De voorzieningenrechter hecht grote waarde aan deze verklaring. [H] was de afgelopen zes jaar de persoonlijk begeleider van [J] en had in die periode zo goed als dagelijks contact met hem. Dat zij zichzelf persoonlijk begeleider noemt en haar e-mailberichten ondertekent met begeleider C doet daar naar het oordeel van de voorzieningenrechter niets aan af.
Zij heeft de wensenlijst niet volledig kunnen invullen, omdat het niet mogelijk was om lange gesprekken met [J] te voeren. Door bij herhaling in gesprek te gaan, kon alsnog de benodigde informatie worden verkregen.
[H] verklaarde dat de antwoorden van [J] voor het invullen van de wensenlijst door hem zijn gegeven toen hij helder was en daarover ook kon worden bevraagd. Er zijn geen redenen om de verklaring van [H] op dit punt in twijfel te trekken.

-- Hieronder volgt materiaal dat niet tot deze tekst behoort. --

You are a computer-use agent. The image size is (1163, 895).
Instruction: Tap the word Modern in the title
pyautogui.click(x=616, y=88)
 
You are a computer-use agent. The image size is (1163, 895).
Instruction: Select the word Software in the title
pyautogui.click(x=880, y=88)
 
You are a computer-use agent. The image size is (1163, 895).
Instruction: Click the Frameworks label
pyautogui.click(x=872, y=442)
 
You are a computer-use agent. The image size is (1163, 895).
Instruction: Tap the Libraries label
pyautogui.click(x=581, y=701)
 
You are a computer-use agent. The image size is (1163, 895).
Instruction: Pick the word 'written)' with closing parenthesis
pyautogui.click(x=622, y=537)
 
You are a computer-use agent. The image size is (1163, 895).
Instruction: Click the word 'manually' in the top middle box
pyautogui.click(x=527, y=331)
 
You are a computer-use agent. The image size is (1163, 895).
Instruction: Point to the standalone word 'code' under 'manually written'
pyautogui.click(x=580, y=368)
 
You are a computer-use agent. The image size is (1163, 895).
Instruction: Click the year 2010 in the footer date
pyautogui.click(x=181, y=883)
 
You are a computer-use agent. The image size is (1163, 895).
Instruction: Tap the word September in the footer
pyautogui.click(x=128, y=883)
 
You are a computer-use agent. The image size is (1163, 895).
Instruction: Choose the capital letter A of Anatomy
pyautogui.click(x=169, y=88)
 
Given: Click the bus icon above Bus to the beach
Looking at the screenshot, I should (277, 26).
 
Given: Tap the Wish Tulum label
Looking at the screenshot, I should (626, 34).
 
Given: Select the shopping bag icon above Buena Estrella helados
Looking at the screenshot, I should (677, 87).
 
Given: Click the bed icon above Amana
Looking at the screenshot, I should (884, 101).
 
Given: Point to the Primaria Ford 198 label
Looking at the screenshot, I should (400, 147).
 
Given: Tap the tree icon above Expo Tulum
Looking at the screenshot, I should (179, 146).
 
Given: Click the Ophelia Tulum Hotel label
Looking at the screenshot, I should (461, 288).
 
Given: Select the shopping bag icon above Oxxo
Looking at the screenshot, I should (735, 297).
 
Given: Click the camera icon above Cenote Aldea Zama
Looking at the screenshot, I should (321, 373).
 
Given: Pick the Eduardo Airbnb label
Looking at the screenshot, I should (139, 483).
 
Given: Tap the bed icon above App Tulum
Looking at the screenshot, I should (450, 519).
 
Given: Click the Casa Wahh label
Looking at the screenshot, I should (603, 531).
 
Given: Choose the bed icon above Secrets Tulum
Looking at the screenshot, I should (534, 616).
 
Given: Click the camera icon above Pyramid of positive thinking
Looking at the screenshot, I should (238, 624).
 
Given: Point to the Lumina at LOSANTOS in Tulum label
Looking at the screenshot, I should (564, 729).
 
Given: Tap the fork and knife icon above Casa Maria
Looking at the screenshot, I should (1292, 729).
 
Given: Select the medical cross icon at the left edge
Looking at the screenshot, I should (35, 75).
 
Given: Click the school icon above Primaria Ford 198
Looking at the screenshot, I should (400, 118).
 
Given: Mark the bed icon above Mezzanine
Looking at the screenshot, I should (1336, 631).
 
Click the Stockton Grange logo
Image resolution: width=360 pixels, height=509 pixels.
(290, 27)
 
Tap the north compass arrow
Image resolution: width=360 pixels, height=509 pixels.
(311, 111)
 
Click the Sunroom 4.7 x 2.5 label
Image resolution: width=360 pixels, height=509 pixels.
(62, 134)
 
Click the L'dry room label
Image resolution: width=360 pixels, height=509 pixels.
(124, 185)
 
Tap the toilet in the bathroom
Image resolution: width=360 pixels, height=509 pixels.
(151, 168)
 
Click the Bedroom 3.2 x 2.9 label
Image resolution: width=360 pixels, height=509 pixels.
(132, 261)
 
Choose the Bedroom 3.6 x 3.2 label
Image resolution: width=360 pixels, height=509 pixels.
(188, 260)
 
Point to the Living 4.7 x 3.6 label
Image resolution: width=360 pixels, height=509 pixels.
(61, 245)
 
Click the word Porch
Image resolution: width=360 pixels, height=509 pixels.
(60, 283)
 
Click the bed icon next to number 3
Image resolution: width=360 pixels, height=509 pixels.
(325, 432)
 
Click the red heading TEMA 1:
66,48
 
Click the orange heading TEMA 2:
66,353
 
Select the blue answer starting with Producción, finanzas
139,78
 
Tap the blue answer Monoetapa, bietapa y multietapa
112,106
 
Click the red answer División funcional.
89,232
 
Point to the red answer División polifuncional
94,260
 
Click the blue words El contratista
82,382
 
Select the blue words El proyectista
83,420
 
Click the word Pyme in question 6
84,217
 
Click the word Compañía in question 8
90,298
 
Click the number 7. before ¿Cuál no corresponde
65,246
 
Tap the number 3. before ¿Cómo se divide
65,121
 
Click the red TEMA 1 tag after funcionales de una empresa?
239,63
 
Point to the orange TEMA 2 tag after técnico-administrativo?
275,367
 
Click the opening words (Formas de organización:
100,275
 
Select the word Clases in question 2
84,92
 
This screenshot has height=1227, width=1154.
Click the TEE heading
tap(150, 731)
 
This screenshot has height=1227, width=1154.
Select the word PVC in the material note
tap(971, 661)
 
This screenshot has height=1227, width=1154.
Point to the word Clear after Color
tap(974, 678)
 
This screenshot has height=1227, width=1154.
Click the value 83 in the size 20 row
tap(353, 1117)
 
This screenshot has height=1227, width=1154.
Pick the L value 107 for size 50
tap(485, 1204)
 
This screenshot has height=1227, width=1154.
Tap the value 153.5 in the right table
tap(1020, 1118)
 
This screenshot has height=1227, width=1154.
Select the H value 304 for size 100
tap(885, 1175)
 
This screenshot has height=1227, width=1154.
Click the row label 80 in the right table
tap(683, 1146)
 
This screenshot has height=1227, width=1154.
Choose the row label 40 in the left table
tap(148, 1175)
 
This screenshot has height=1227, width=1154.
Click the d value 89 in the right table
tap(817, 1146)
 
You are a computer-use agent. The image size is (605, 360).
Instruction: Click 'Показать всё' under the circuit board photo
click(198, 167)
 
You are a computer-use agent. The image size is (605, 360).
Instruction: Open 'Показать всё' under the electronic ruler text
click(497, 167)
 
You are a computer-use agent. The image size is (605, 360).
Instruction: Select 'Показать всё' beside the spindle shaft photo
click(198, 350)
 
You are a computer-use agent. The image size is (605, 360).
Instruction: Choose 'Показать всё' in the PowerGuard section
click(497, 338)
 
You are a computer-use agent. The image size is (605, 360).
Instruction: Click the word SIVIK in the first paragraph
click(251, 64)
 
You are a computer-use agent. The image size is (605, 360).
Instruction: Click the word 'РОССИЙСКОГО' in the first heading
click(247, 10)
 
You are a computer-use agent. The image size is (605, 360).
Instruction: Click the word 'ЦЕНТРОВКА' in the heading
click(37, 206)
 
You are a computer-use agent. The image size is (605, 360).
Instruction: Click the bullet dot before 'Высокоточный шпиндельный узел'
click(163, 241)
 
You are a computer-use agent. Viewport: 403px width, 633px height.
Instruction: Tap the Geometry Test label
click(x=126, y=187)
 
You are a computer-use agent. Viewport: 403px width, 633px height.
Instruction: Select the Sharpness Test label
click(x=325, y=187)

In de wensenlijst staat naast de keuze voor de begraafplaats ook “begraven” (en niet cremeren) en een expliciete door [J] gemaakte muziekkeuze vermeld.
3.5.
De voorzieningenrechter gaat er daarom van uit dat de schriftelijke laatste wensenlijst ook werkelijk de wens van [J] weergeeft en dat hij begraven wenste te worden op de begraafplaats [W] in [plaats] . Dit leidt ertoe dat de vordering van de broer in conventie moet worden afgewezen en de vordering van de zus in reconventie zal worden toegewezen.
3.6.
De proceskosten zullen worden gecompenseerd, zoals te doen gebruikelijk in zaken waarin de familierechtelijke relatie tussen partijen bepalend is voor het geschil.

4.De beslissing

De voorzieningenrechter:
in conventie
4.1.
wijst het gevorderde af,
in reconventie
4.2.
veroordeelt de broer tot medewerking aan de laatste wens van [J] om begraven te worden op begraafplaats [W] te [plaats] ,
in conventie en in reconventie
4.3.
compenseert de kosten van dit geding, in die zin dat iedere partij de eigen kosten draagt.
Dit mondeling vonnis is gewezen door mr. L.J. Saarloos, en op 20 september 2023 in het openbaar uitgesproken in aanwezigheid van de griffier.